Double beta decay has been observed in the laboratory, e.g. in . Geochemical experiments have also found this rare type of forbidden decay in several isotopes, with mean half lives over 10^{18} yr.

== In solid-state physics ==

Forbidden transitions in rare earth atoms such as erbium and neodymium make them useful as dopants for solid-state lasing media. In such media, the atoms are held in a matrix which keeps them from de-exciting by collision, and the long half-life of their excited states makes them easy to optically pump to create a large population of excited atoms. Neodymium doped glass derives its unusual coloration from forbidden f-f transitions within the neodymium atom, and is used in extremely high power solid state lasers. Bulk semiconductor transitions can also be forbidden by symmetry, which change the functional form of the absorption spectrum, as can be shown in a Tauc plot.

== In astrophysics and atomic physics ==

Photon energies for orbital transitions of doubly-ionized oxygen [O III], include forbidden transitions (green)

Forbidden emission lines have been observed in extremely low-density gases and plasmas, either in outer space or in the extreme upper atmosphere of the Earth.

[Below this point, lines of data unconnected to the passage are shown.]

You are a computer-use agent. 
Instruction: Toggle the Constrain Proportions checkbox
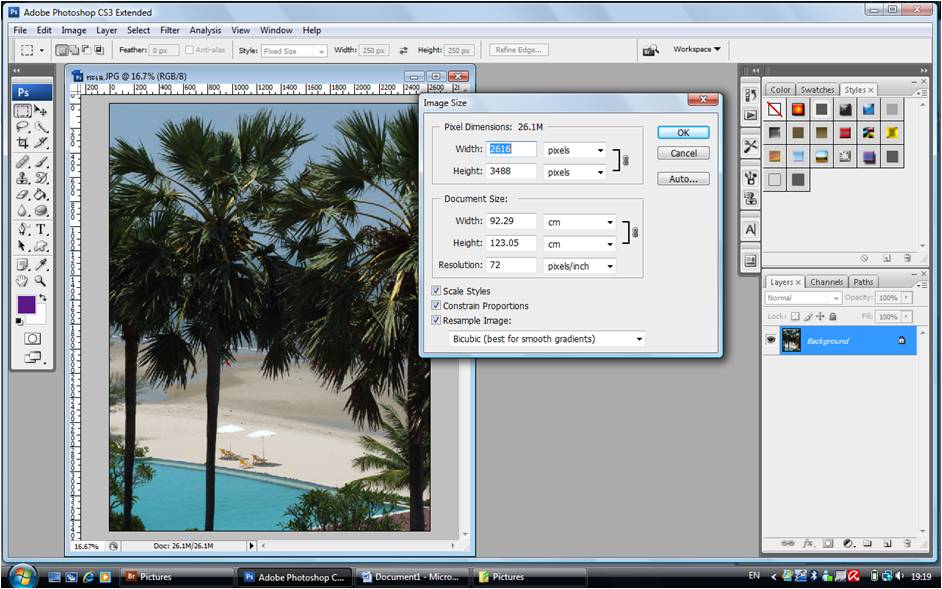[436, 306]
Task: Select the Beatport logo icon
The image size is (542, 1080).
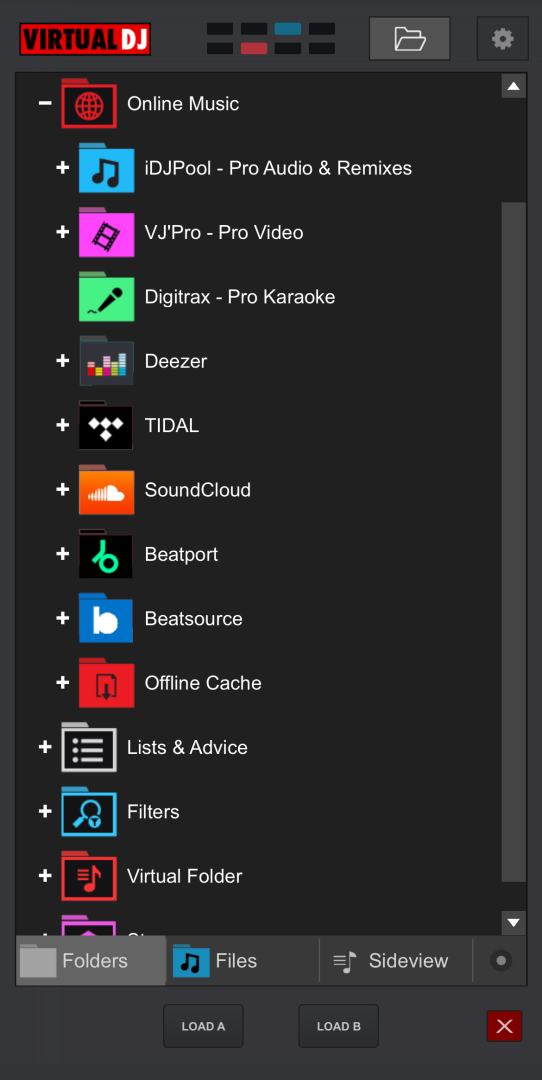Action: [106, 554]
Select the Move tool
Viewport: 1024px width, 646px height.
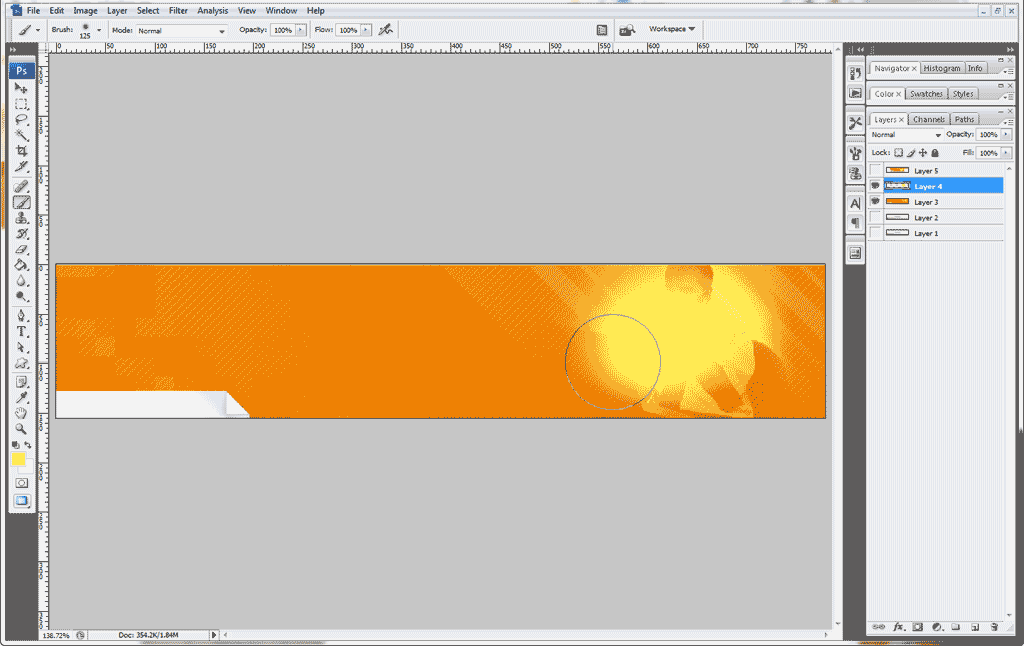[21, 89]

In space environments, densities may be only a few atoms per cubic centimetre, making atomic collisions unlikely. Under such conditions, once an atom or molecule has been excited for any reason into a meta-stable state, then it is almost certain to decay by emitting a forbidden-line photon. Since meta-stable states are rather common, forbidden transitions account for a significant percentage of the photons emitted by the ultra-low density gas in space. Forbidden transitions in highly charged ions resulting in the emission of visible, vacuum-ultraviolet, soft x-ray and x-ray photons are routinely observed in certain laboratory devices such as electron beam ion traps and ion storage rings, where in both cases residual gas densities are sufficiently low for forbidden line emission to occur before atoms are collisionally de-excited. Using laser spectroscopy techniques, forbidden transitions are used to stabilize atomic clocks and quantum clocks that have the highest accuracies currently available.

Forbidden lines of nitrogen ([N II] at 654.8 and 658.4 nm), sulfur ([S II] at 671.6 and 673.1 nm), and oxygen ([O II] at 372.7 nm, and [O III] at 495.9 and 500.7 nm) are commonly observed in astrophysical plasmas. These lines are important to the energy balance of planetary nebulae and H II regions. The forbidden 21-cm hydrogen line is particularly important for radio astronomy as it allows very cold neutral hydrogen gas to be seen. Also, the presence of [O I] and [S II] forbidden lines in the spectra of T-tauri stars implies low gas density.

=== Notation ===
Forbidden line transitions are noted by placing square brackets around the atomic or molecular species in question, e.g. [O III] or [S II].